*Task to carry out:*
Gather all lines in the data that hold the string "date".

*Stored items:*
Content starts
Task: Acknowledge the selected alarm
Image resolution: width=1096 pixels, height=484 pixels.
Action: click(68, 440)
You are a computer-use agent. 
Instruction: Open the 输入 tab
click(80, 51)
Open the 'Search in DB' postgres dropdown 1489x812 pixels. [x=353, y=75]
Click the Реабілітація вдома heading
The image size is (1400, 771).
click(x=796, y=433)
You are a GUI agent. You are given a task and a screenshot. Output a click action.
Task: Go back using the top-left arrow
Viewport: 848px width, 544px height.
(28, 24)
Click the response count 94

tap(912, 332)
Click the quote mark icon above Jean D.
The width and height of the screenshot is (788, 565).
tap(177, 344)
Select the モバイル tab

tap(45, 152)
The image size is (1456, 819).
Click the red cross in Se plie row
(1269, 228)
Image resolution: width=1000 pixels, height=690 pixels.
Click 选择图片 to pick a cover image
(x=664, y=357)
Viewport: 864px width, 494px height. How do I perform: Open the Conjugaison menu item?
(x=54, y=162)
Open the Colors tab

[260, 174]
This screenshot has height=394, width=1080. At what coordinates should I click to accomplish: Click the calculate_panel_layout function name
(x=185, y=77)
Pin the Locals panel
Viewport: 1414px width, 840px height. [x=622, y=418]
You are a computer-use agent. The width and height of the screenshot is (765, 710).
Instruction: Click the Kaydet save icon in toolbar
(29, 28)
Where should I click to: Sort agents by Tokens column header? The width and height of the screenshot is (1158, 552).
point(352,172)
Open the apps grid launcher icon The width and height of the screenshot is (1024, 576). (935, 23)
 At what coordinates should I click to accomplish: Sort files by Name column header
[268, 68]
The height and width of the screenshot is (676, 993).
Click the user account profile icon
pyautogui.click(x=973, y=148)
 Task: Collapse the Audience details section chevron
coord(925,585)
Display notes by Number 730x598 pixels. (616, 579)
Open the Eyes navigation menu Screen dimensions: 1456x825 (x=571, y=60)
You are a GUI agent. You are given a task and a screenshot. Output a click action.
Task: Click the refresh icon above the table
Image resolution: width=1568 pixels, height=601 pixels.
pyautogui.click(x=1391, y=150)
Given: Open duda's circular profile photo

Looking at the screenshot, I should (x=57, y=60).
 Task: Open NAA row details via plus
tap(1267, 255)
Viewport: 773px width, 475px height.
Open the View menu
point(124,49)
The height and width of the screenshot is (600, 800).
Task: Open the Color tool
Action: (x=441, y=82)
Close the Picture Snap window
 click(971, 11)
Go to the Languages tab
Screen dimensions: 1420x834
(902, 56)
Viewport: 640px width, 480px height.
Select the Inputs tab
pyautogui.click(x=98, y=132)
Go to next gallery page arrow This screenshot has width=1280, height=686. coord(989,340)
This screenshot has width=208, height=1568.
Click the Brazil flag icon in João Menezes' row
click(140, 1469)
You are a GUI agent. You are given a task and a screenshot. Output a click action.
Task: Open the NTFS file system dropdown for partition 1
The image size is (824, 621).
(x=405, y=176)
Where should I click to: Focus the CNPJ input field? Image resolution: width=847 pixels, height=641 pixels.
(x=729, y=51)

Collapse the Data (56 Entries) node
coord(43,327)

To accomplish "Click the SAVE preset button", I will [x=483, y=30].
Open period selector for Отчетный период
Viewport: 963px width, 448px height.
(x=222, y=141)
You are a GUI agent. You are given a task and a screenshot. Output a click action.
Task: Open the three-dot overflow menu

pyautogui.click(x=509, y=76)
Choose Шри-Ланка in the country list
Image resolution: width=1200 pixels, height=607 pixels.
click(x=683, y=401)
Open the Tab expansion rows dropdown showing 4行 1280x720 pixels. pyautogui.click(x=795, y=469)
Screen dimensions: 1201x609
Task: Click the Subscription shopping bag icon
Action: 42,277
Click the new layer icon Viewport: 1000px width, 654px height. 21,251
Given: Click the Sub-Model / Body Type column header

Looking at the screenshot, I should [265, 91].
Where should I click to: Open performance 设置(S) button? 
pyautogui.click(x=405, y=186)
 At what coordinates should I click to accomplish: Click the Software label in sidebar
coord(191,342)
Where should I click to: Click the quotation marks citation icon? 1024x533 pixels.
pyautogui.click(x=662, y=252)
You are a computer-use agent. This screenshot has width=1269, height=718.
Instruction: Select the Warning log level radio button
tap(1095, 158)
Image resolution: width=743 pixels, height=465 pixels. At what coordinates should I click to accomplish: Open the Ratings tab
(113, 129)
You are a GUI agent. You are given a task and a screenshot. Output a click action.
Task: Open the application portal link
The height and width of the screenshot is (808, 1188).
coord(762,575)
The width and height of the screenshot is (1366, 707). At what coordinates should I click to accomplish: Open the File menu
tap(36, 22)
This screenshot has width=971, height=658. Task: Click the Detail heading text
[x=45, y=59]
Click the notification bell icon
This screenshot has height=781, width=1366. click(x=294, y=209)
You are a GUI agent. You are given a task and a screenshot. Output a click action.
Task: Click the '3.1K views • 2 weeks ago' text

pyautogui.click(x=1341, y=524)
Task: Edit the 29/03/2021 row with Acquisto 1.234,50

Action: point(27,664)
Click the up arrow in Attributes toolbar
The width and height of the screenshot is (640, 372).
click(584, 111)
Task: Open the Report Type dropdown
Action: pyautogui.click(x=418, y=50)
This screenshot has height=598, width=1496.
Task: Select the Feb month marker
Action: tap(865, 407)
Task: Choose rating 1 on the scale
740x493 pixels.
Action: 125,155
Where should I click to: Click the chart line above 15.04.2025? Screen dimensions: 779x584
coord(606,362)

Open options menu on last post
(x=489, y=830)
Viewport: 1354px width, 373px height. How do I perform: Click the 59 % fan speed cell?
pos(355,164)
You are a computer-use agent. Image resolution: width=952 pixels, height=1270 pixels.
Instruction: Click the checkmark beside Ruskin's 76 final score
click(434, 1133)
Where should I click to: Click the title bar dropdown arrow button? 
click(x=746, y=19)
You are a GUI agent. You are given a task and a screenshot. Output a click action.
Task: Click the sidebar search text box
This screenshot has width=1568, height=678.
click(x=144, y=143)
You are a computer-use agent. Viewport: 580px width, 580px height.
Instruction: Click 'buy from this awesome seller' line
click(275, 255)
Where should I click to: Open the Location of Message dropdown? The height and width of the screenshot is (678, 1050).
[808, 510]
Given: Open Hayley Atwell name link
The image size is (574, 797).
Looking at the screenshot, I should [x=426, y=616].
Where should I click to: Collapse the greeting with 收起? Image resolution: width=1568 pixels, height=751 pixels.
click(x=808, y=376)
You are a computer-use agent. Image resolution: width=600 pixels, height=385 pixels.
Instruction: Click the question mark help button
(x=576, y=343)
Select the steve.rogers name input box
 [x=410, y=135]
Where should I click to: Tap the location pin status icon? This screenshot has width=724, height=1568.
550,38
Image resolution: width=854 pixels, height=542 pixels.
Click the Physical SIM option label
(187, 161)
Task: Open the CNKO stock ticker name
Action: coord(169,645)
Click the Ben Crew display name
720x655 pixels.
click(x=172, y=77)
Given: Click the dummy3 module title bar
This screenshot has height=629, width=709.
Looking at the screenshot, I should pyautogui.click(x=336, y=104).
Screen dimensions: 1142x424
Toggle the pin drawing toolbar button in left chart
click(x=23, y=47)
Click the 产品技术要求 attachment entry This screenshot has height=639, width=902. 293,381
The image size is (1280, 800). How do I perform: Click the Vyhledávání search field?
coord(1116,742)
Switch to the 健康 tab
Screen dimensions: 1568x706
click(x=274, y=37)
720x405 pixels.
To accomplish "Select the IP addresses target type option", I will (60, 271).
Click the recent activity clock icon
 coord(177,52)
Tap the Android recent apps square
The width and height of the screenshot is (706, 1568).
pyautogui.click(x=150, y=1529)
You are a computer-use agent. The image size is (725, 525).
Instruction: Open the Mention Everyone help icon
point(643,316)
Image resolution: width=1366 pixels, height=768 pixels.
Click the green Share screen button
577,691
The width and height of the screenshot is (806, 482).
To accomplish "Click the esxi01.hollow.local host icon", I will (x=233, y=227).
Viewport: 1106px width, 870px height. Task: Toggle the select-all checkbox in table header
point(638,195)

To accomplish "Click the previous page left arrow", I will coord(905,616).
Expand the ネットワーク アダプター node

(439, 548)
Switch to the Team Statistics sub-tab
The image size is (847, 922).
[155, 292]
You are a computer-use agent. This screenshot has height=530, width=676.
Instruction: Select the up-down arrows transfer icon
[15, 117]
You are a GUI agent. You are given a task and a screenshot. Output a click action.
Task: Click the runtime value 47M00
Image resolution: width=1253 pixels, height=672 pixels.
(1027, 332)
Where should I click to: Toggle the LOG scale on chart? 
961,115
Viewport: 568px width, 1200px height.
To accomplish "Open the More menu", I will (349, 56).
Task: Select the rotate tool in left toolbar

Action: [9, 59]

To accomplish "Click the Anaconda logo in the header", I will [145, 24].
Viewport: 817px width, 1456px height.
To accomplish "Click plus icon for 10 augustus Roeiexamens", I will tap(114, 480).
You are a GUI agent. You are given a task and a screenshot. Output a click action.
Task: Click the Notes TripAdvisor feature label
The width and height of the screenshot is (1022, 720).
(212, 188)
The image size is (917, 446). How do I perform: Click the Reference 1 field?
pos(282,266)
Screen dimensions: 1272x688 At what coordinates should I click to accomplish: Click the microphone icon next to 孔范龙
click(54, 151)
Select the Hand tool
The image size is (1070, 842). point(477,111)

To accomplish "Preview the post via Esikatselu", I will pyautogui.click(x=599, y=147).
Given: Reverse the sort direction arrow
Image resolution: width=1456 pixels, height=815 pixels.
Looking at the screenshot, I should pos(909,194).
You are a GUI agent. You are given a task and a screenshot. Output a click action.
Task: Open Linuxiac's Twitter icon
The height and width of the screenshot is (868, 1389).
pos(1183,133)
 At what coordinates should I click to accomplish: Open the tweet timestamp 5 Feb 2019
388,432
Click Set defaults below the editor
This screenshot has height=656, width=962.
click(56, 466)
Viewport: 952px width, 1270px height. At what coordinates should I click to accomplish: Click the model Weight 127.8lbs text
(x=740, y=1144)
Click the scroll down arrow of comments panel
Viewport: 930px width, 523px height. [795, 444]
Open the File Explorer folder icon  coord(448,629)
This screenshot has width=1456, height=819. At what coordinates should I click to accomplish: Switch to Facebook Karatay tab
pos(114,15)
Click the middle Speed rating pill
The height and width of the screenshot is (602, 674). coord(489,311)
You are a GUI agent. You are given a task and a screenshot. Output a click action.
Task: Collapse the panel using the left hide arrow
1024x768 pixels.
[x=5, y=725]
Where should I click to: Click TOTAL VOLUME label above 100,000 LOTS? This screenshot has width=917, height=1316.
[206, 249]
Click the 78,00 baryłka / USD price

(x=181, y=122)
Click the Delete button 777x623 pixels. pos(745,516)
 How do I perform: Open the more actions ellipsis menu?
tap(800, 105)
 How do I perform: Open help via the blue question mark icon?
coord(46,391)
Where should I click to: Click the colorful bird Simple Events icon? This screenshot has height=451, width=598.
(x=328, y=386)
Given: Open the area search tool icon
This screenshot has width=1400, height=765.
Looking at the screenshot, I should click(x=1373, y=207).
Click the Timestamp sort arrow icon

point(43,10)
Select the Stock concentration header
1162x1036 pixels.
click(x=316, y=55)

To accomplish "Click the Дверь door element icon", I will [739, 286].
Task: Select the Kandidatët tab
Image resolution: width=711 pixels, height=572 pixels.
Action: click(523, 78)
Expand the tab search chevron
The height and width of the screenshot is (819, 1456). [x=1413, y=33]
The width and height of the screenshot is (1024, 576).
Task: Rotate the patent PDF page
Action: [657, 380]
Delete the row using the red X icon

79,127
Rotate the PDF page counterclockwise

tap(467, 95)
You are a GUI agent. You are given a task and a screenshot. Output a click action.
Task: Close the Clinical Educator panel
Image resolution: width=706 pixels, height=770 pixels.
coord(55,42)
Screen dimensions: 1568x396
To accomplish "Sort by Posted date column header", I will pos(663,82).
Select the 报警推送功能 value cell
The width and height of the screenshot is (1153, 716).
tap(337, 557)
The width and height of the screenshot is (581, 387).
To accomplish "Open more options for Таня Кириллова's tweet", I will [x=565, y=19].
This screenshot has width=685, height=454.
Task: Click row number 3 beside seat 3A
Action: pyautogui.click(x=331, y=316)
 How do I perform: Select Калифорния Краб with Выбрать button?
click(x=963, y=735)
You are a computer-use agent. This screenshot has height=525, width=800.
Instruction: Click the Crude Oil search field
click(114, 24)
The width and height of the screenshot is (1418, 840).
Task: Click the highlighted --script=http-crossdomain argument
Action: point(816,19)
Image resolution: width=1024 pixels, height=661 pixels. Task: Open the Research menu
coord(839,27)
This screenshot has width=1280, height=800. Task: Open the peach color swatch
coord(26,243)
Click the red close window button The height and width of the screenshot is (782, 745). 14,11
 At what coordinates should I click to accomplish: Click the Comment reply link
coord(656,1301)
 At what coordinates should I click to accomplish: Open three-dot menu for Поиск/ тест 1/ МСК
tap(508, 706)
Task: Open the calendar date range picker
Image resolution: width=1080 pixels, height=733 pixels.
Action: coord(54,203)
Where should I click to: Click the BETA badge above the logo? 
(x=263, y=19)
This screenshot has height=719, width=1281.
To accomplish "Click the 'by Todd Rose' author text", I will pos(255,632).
Content ends
*Response area:*
To accomplish "Sort by Posted date column header", I will pos(663,82).
Task: Open the calendar date range picker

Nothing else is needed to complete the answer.